### Problem details:
The line that contains "Given: Click the monitor icon on パソコンから" marks the end: retype the data below exactly from its first line through that line.

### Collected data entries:
-----
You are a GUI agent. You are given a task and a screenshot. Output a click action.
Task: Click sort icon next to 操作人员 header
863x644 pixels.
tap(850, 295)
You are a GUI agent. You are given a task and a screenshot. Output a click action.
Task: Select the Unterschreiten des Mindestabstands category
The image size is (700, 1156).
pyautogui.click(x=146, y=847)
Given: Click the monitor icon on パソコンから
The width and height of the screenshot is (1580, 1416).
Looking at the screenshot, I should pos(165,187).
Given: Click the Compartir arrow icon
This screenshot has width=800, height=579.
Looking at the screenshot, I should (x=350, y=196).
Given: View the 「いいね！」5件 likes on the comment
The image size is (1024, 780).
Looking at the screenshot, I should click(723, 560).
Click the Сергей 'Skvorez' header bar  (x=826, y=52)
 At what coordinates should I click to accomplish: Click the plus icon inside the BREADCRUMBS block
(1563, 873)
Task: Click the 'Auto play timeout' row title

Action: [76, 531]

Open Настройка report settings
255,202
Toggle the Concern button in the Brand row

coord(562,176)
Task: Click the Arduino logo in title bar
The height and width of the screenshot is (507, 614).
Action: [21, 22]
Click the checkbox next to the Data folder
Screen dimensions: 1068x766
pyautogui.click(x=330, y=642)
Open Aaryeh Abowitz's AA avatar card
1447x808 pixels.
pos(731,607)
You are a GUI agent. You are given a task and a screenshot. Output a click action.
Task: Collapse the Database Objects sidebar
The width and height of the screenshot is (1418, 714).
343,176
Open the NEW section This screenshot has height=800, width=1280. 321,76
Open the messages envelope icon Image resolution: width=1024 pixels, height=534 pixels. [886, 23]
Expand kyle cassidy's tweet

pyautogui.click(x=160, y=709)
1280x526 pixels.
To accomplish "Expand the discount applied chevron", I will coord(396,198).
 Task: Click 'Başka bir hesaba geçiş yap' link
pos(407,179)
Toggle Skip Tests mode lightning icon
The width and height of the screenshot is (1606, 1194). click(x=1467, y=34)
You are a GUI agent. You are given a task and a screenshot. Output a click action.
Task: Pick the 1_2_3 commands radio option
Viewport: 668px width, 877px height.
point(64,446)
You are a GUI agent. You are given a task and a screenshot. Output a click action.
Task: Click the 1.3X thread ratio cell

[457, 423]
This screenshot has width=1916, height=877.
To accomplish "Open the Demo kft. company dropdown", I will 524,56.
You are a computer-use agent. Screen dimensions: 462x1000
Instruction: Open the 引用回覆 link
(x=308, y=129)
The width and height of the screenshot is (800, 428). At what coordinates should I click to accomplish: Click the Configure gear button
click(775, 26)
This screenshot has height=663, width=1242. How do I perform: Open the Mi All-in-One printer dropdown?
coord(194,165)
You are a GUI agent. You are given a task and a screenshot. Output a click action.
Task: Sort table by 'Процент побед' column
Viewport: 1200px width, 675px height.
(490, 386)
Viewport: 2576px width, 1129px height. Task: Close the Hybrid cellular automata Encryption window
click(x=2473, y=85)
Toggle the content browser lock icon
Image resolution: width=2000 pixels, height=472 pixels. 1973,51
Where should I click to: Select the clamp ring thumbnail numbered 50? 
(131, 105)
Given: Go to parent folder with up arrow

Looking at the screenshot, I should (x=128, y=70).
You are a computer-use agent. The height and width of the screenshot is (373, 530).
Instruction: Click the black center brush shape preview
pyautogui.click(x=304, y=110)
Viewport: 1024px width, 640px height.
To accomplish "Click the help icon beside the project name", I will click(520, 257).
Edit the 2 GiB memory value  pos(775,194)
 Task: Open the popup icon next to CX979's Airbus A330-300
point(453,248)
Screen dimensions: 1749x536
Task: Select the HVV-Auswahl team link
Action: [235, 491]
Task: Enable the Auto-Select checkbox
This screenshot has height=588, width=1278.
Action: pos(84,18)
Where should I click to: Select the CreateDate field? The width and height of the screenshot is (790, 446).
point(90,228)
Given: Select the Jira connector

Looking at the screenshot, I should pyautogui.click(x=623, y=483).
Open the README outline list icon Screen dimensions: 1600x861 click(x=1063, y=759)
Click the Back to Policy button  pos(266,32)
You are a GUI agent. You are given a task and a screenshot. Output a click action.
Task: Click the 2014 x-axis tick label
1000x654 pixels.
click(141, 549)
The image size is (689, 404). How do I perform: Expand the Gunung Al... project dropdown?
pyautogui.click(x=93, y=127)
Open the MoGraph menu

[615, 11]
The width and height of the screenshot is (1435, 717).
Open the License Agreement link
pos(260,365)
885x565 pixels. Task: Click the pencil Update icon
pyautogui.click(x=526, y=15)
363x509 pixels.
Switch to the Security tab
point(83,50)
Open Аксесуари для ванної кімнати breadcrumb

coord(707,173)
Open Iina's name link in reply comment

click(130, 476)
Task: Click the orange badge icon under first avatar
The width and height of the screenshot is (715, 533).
-----
### Written solution:
You are a GUI agent. You are given a task and a screenshot. Output a click action.
Task: Click sort icon next to 操作人员 header
863x644 pixels.
tap(850, 295)
You are a GUI agent. You are given a task and a screenshot. Output a click action.
Task: Select the Unterschreiten des Mindestabstands category
The image size is (700, 1156).
pyautogui.click(x=146, y=847)
Given: Click the monitor icon on パソコンから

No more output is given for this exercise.